Depuis quelques jours, l’avenir des finances de la Région de Bruxelles‑Capitale suscite l’inquiétude. Après la décision de Belfius de couper sa ligne de crédit, des rumeurs affirmaient que ING allait suivre le mouvement, mettant fin à une ligne de crédit de 500 millions d’euros. Mais ce mercredi, ING a officiellement démenti toute décision de ce type, créant un nouveau flou autour de la situation financière régionale. Dans cet article, je décrypte pour toi les enjeux, les risques potentiels, et ce que ce démenti change ou ne change pas.
Pourquoi la ligne de crédit est vitale pour Bruxelles : un filet de sécurité sous pression
Depuis plusieurs années, la Région de Bruxelles‑Capitale s’appuie sur des lignes de crédit bancaires pour gérer les besoins temporaires de trésorerie, en attendant le versement des recettes régulières. Par exemple, en 2022 une ligne de crédit complémentaire de 500 millions d’euros a été conclue avec ING, venant s’ajouter à celle déjà accordée par une autre banque, pour porter le montant total disponible à 1 milliard d’euros. Ces crédits ne servent pas à financer des projets à long terme, mais permettent de couvrir les dépenses ponctuelles : paiement des salaires, factures, imprévus un véritable « matelas de sécurité » pour la gestion quotidienne de la région. Mais aujourd’hui ce filet de sécurité est fragilisé : la principale banque partenaire a réduit sa ligne de crédit, et l’autre, ING, est sous forte pression, ce qui alimente les craintes de voir Bruxelles perdre cette marge de manœuvre financière essentielle. Dans ce contexte, sans prolongation ni nouvelle garantie à court terme, la Région risque de se retrouver rapidement en difficultés pour honorer ses engagements financiers..

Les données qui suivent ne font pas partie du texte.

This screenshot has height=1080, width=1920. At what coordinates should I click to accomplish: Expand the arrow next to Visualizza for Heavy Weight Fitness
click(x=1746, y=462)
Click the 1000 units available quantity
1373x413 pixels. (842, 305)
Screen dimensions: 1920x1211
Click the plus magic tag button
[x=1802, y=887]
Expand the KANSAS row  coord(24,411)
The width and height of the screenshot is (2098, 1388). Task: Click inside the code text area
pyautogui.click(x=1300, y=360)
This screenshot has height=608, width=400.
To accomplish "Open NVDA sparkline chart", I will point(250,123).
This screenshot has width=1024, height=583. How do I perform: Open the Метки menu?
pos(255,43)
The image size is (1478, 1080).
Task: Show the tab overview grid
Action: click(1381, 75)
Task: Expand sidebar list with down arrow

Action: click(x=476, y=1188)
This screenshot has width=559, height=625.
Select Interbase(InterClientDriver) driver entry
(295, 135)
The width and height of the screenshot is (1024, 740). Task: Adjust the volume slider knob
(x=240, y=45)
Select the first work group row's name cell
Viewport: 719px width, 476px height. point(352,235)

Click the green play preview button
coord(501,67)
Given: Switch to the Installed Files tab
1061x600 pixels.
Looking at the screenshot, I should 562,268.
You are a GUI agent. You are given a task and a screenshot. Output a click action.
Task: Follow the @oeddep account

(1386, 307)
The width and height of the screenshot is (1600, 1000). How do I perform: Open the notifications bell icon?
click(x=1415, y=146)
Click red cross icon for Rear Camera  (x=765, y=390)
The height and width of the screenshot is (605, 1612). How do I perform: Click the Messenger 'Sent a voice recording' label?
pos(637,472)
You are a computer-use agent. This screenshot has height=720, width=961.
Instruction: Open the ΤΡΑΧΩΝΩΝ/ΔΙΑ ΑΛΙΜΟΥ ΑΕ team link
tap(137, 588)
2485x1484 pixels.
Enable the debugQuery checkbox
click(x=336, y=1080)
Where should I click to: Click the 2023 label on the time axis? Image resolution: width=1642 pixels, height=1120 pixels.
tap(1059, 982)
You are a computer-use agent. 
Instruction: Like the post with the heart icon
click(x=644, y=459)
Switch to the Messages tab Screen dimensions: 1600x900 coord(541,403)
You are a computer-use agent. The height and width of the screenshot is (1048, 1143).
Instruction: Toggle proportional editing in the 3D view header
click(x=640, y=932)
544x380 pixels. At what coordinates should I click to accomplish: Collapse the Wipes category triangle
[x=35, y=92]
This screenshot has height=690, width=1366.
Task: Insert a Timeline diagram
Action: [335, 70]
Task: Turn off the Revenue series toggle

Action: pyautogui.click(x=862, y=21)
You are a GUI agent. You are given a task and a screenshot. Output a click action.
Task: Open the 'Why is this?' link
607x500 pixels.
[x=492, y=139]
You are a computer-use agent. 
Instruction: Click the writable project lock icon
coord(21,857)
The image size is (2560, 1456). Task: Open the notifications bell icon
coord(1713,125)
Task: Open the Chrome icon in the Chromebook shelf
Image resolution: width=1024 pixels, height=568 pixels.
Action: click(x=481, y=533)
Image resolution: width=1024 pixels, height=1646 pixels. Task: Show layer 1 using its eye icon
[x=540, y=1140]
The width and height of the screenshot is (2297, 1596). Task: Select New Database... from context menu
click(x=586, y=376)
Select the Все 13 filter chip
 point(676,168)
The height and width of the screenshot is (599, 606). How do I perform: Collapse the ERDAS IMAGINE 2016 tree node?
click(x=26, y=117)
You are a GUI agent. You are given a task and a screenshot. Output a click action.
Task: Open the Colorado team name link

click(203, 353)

Démenti d’ING : ce qu’on sait et ce qu’on ne sait pas
. Mercredi, la banque ING Belgium a publié un communiqué précisant qu’aucune décision n’a pour l’instant été prise quant à la reconduction ou non de la ligne de crédit de 500 millions d’euros dont bénéficie la Région de Bruxelles‑Capitale, démentant ainsi les informations selon lesquelles cette ligne ne serait pas prolongée. Le porte‑parole d’ING a déclaré être “surpris” par ces annonces et a affirmé que les prétendues décisions de non‑renouvellement étaient incorrectes sans pour autant annoncer de prolongation. À ce stade, tout reste donc ouvert, alimentant une forte incertitude pour Bruxelles : après le retrait de l’autre grande banque partenaire, le sort de cette ligne de crédit cruciale demeure flou, ce qui met en danger la trésorerie régionale et pourrait compliquer le paiement des salaires, des services publics ou des factures si aucun accord n’est trouvé rapidement
Sans renouvellement, la Région Bruxelles‑Capitale perdra ses liquidités vitales
Si la ligne de crédit n’est pas renouvelée, la Région de Bruxelles‑Capitale pourrait se retrouver confrontée à un risque sérieux de « shutdown » dès 2026 : sans liquidités suffisantes, elle pourrait ne plus être en mesure de payer ses factures, ses fournisseurs, voire ses fonctionnaires. Cela mettrait en péril le fonctionnement normal des services publics régionaux. Par ailleurs, le retrait de ses deux partenaires bancaires l’arrêt par Belfius de sa ligne de crédit à la fin 2025, et l’incertitude autour de la ligne de ING Belgium met la Région sous forte pression pour trouver rapidement un nouveau partenaire financier. À défaut, les conditions de crédit pourraient être plus strictes, ce qui compliquerait la gestion budgétaire, et la confiance des marchés, des fournisseurs et des partenaires risque d’être gravement entamée, rendant le financement de projets publics, le paiement des dettes ou la continuité des services sociaux beaucoup plus difficile.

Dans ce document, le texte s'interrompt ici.